With drums, dance, laughs and lei, dozens gathered Tuesday morning at the University of Hawaii at Hilo for kipaepae ceremonies to celebrate the arrival of new Chancellor Bonnie Irwin and bid farewell to Interim Chancellor Marcia Sakai.

Irwin, who most recently served as provost and vice president for academic affairs at California State University, Monterey Bay, took the UH-Hilo helm Monday.


Her selection was approved by the UH Board of Regents in January following a lengthy and sometimes delayed search process.

Sakai served as interim chancellor since 2017, after former Chancellor Don Straney left the position to become the UH vice president for academic planning and policy.

“It feels wonderful,” Irwin said following the kipaepae. “The community has been so warm and welcoming, and I get a very strong sense that everyone is ready to move ahead and to do great things for our students and the university.”

There are a number of tasks she wants to tackle first.

“I want to talk to local leaders about how the university can partner with the community, and I want to strengthen the partnership with Hawaii Community College, and mostly I just want to listen and hear what people’s hopes and dreams are for the campus and the island, to see how we can move forward together.”

When she stepped into the interim role, Sakai said she felt her responsibility “was to keep our canoe from huli-ing over,” Sakai said. “We have been through some rough waters, (there are) still challenging times ahead, but I have full confidence in Bonnie’s leadership.”

UH President David Lassner said he was grateful that Sakai “answered the call and was willing to step up for these last two years when UH-Hilo really needed a steady hand.”

“We had a great national search to find a new chancellor.

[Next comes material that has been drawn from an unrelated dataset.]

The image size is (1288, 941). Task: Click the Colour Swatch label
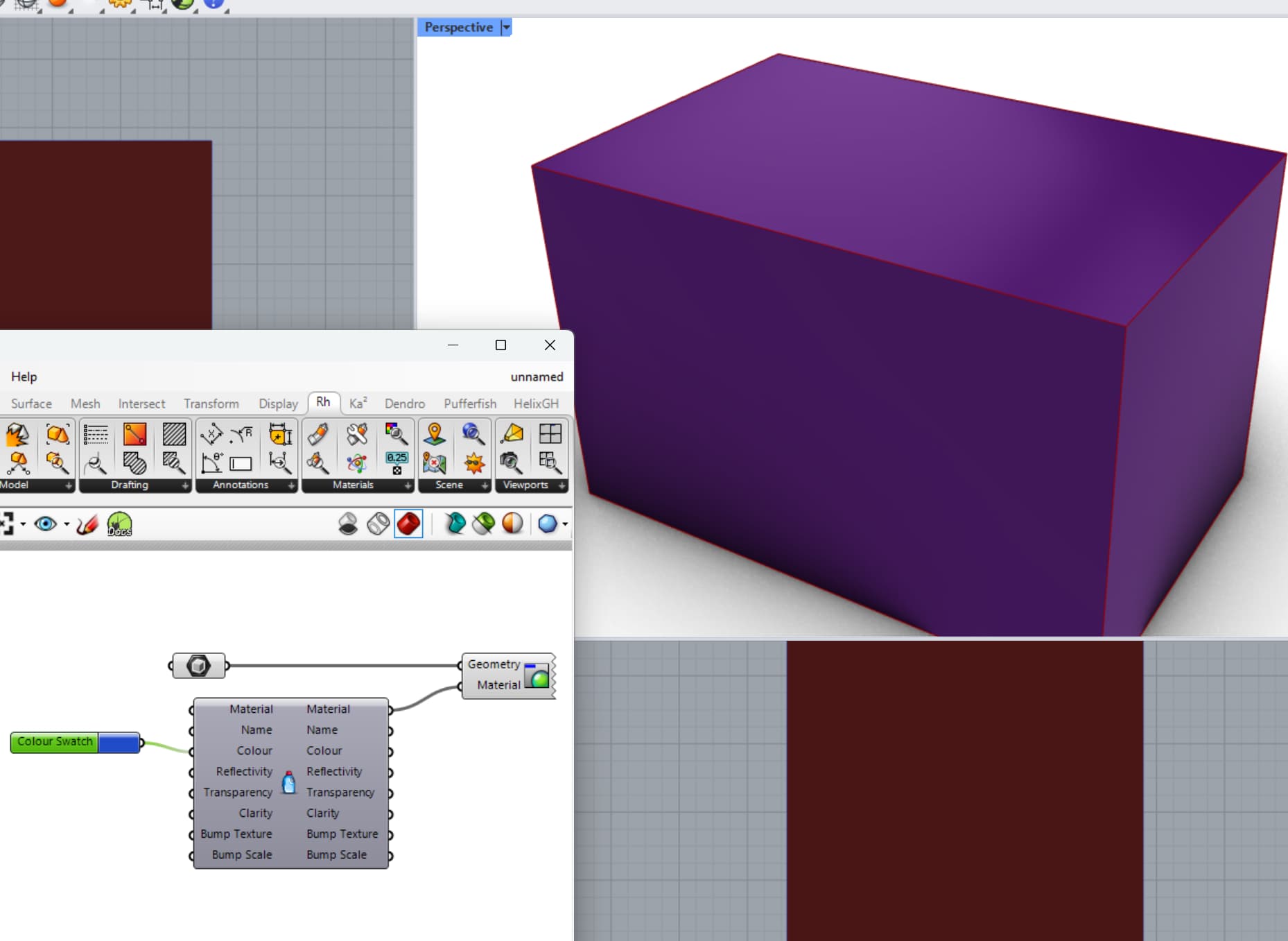pos(55,741)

We had some great candidates, and Bonnie really emerged as the best,” he said.

For Lassner, it was her understanding of what it means to “be on a campus that’s really at the heart of a community” that distinguished Irwin.

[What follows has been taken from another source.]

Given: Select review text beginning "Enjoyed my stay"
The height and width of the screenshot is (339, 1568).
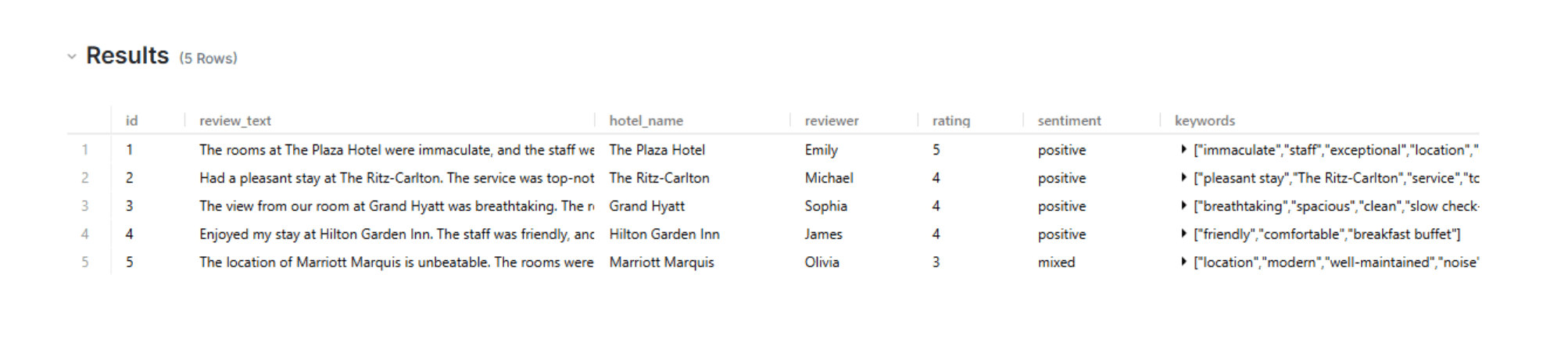Looking at the screenshot, I should 396,234.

In her last two jobs, Lassner said Irwin has “gone up through the ranks in universities that look a lot more like UH-Hilo. They don’t look like Manoa. They don’t look like West Oahu or community colleges. They look like UH-Hilo. Both Eastern Illinois University and Cal State University, Monterey Bay, these are campuses in rural communities, where she understands what it means to be a really important part of the community. … At Monterey Bay, she was part of a system as well, so I’m really looking forward to the insights she’ll bring to all of us across the UH system from her experiences in other places.”

Irwin’s career in higher education began in 1984 as a graduate student instructor at her alma mater, University of California at Berkeley.

She also worked at Iowa State University before accepting a tenure-track faculty position at Eastern Illinois University, where she was an English professor specializing in world literature and folklore before moving into administration.

She served as the dean of the College of Arts and Humanities and dean of the Honors College at EIU before moving to CSU-Monterey Bay in 2014, where her responsibilities included leading six academic colleges, a college of extended education and international programs.